JS: Handle with find() property undefined

Question

I have a method which returns a value from an element in the array. Not all the elements have the property I want to return. I would like to do this function with one line using the method find(). I've tried this way to solve it:

getExecsFromTour(tourId){
 return this.repInfo.find(el => el.id == tourId ).execs || [];
}

But the elements which don't contain the property execs return an error of undefined.

To solve it, I had to store the result in a local variable:

getExecsFromTour(tourId){
    let items       = this.repInfo.find(el => el.id == tourId);
    return items    != undefined ? items.execs : [];
}

But I would like to know if I am missing something and this function can be achieved with one sentence.

Answer 1

You seem to have the general idea, Array.prototype.find will search the array for the first element which, when used as an argument of the callback, will have the callback return a truthy value. If nothing is found, it returns undefined.

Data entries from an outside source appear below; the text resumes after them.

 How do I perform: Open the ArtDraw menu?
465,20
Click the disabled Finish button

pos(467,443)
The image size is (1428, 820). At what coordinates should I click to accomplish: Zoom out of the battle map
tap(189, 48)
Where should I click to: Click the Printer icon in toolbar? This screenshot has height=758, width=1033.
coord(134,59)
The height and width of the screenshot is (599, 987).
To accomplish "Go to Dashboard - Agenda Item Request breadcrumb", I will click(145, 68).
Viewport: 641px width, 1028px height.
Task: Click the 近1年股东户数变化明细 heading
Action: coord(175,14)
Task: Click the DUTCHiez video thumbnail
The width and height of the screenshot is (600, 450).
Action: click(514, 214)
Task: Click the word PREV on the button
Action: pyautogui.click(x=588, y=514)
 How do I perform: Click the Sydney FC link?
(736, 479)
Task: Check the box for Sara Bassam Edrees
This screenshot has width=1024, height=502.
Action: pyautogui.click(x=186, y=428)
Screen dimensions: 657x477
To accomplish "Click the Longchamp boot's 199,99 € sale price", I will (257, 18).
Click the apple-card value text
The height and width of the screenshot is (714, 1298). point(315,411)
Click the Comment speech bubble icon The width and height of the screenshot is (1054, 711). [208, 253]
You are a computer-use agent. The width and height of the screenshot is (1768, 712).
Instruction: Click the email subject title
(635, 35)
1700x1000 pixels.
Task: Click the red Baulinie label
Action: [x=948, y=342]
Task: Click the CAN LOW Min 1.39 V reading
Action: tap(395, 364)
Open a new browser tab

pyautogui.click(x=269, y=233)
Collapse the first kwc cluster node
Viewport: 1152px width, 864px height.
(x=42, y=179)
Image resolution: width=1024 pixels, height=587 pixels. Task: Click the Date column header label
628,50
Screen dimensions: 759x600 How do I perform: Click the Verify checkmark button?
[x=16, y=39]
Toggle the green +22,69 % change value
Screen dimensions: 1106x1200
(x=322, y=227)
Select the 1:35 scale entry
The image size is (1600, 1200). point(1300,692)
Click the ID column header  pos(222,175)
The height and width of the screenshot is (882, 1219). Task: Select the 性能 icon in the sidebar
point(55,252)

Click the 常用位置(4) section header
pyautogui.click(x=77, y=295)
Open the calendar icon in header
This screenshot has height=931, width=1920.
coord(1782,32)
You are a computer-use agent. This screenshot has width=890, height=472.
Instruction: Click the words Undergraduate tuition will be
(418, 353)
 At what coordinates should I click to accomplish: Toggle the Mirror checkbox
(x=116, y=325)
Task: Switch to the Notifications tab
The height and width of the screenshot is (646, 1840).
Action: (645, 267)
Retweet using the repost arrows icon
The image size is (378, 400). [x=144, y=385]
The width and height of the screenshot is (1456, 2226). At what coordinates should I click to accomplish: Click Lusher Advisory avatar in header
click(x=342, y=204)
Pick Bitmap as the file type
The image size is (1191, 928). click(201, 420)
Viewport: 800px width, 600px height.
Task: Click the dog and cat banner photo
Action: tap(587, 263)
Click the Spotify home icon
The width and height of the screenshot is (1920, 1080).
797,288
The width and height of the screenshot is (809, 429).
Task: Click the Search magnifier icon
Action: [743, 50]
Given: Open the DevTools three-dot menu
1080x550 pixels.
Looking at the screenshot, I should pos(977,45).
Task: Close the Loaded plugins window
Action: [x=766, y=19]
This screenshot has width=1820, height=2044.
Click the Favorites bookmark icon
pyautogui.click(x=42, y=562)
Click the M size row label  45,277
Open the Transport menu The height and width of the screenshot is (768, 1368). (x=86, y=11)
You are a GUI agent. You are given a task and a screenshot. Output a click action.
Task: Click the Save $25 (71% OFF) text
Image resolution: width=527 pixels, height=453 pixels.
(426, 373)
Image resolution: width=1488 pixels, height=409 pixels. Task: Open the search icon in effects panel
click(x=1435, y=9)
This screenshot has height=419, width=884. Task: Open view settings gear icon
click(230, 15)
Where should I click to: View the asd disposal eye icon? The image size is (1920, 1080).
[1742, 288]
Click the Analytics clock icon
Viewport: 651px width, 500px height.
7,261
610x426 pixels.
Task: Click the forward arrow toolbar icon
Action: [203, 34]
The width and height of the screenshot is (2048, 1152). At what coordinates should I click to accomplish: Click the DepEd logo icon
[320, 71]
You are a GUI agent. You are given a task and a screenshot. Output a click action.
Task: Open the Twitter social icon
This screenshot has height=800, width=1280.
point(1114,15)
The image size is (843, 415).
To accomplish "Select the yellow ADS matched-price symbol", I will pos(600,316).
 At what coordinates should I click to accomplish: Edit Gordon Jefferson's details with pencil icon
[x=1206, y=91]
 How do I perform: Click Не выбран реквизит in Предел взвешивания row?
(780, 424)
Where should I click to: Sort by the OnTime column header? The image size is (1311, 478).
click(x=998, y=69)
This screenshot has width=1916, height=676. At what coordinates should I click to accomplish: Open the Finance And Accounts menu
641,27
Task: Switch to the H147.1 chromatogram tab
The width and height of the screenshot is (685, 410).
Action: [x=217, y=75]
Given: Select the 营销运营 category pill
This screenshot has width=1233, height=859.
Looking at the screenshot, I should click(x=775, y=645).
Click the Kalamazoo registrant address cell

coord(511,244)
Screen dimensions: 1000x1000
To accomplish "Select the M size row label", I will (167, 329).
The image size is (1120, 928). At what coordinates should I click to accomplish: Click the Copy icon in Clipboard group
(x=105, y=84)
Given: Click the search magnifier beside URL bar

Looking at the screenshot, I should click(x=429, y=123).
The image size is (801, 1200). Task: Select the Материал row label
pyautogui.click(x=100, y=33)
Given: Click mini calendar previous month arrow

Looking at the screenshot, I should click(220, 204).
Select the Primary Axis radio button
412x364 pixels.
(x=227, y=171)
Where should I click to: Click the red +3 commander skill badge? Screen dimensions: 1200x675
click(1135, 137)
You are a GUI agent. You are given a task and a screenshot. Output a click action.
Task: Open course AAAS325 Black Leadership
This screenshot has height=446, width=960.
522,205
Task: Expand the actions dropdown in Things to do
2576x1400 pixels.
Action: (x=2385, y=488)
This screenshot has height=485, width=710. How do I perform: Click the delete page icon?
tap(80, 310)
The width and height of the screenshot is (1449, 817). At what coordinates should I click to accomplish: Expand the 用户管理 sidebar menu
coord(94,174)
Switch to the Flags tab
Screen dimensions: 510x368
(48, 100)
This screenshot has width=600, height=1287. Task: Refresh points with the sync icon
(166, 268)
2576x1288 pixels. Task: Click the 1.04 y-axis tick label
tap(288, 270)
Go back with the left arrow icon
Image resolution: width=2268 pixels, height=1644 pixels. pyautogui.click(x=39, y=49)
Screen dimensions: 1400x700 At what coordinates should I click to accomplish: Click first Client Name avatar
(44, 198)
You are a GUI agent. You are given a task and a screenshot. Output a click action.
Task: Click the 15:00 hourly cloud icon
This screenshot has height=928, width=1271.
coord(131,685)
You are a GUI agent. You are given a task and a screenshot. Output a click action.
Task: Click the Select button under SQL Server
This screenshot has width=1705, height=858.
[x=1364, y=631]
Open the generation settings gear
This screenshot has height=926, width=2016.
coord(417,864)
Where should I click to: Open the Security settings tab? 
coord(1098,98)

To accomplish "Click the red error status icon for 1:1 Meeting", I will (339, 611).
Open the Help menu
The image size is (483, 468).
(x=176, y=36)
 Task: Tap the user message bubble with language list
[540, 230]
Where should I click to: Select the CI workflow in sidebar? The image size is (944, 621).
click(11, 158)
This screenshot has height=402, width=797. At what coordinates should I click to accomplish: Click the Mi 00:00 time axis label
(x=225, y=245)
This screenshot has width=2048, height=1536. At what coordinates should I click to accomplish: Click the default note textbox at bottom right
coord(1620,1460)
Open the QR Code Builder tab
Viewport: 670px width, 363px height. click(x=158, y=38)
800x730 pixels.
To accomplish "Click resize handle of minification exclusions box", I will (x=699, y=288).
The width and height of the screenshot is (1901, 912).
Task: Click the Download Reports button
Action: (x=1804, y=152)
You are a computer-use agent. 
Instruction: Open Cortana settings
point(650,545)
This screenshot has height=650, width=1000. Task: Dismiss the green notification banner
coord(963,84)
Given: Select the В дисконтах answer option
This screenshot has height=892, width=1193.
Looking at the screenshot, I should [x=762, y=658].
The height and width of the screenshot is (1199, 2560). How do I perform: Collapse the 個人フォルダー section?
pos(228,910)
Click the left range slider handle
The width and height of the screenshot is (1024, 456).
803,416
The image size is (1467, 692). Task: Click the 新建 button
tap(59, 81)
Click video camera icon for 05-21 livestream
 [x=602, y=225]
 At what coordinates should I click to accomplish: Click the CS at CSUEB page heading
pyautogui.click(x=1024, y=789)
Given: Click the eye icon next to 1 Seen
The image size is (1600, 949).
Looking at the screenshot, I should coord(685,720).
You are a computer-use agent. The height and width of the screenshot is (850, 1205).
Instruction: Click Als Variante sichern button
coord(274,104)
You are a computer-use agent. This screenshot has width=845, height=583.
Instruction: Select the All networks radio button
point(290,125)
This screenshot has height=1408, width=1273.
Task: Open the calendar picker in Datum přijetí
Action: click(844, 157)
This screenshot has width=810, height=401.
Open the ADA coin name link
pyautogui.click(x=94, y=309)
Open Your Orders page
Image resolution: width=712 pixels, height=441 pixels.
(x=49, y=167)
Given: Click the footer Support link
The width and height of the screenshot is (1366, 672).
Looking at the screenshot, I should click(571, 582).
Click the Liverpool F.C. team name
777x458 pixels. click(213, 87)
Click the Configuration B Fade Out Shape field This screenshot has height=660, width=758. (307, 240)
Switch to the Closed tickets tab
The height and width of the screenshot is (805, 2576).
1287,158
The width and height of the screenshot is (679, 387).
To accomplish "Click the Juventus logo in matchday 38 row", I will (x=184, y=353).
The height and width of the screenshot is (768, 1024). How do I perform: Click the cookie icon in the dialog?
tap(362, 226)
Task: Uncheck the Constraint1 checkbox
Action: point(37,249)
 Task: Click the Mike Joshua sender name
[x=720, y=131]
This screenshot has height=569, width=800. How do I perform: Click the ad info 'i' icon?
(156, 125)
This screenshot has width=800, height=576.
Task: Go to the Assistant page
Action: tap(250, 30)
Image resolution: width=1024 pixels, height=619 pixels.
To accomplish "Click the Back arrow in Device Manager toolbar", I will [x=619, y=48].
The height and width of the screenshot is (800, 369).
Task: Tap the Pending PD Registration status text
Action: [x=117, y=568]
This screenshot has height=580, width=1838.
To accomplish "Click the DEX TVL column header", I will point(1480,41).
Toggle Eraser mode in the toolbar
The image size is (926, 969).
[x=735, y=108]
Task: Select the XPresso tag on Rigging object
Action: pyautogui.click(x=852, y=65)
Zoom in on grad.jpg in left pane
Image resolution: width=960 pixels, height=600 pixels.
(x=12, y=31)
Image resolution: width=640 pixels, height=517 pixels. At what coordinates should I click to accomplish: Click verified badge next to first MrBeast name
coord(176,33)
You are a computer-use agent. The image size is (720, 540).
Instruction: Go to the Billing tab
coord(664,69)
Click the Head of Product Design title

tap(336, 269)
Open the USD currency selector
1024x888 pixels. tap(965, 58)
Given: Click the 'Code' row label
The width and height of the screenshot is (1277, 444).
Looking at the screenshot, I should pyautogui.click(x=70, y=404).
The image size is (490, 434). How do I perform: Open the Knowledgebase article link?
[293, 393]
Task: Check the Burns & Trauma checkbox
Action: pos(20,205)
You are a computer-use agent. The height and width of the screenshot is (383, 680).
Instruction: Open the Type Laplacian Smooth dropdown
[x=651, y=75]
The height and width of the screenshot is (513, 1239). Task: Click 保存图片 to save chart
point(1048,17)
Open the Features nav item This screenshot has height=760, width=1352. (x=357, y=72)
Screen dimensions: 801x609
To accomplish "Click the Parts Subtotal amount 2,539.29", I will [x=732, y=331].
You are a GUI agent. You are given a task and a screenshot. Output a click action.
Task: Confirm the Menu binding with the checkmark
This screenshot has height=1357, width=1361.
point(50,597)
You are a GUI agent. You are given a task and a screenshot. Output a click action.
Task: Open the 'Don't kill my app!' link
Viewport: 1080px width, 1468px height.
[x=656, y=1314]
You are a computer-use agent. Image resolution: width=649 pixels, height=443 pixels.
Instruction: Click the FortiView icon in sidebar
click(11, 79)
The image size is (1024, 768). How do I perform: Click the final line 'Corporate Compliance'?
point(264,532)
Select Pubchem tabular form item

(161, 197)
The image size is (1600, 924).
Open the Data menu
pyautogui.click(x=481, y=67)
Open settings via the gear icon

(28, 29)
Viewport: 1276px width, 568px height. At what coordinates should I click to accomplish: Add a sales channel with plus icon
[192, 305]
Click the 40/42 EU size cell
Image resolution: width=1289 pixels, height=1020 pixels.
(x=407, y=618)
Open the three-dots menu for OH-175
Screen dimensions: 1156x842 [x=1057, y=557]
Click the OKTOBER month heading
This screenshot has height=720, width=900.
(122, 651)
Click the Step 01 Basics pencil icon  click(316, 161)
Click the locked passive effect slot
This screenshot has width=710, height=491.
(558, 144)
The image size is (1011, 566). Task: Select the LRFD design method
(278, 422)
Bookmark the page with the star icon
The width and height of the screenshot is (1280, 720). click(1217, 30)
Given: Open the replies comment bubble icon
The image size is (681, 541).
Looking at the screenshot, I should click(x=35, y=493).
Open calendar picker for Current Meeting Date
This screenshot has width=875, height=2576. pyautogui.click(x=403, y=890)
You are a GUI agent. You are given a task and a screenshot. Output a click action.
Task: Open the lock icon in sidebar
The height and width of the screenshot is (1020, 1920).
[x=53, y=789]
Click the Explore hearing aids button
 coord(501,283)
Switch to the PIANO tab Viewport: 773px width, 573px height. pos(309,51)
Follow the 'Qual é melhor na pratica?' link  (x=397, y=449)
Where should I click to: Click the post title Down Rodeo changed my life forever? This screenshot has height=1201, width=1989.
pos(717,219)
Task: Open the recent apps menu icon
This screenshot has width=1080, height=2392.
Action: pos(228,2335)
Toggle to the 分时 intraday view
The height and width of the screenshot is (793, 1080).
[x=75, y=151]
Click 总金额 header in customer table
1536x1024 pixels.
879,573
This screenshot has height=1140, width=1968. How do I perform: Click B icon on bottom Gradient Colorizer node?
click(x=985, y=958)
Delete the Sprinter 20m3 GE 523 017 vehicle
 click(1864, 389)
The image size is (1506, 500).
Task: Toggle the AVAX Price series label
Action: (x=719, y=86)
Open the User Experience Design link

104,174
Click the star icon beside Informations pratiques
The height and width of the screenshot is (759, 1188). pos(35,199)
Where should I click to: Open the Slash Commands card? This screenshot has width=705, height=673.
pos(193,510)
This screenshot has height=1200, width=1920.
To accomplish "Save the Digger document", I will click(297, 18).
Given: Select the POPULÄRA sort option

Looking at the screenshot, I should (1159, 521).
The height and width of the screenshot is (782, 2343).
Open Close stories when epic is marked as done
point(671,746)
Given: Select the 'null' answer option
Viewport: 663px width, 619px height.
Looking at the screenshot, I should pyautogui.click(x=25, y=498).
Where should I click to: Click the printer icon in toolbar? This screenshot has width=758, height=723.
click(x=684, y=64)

Your code should work, but yes, one way to do it in one line (if you want) is to use:

getExecsFromTour(tourId){
  return (this.repInfo.find(el => el.id == tourId) || {}).execs || [];
}

If Array.prototype.find returns undefined, the first inner parenthetical expression will be evaluated to empty object, which can attempt (and fail) to access the .execs key without a TypeError, which will also evaluate to undefined, in which case the function returns empty array, which is what your code above does.

EDIT: Someone commented this solution already, lol, but as the comments say, nothing wrong with keeping it multiline (more readable that way).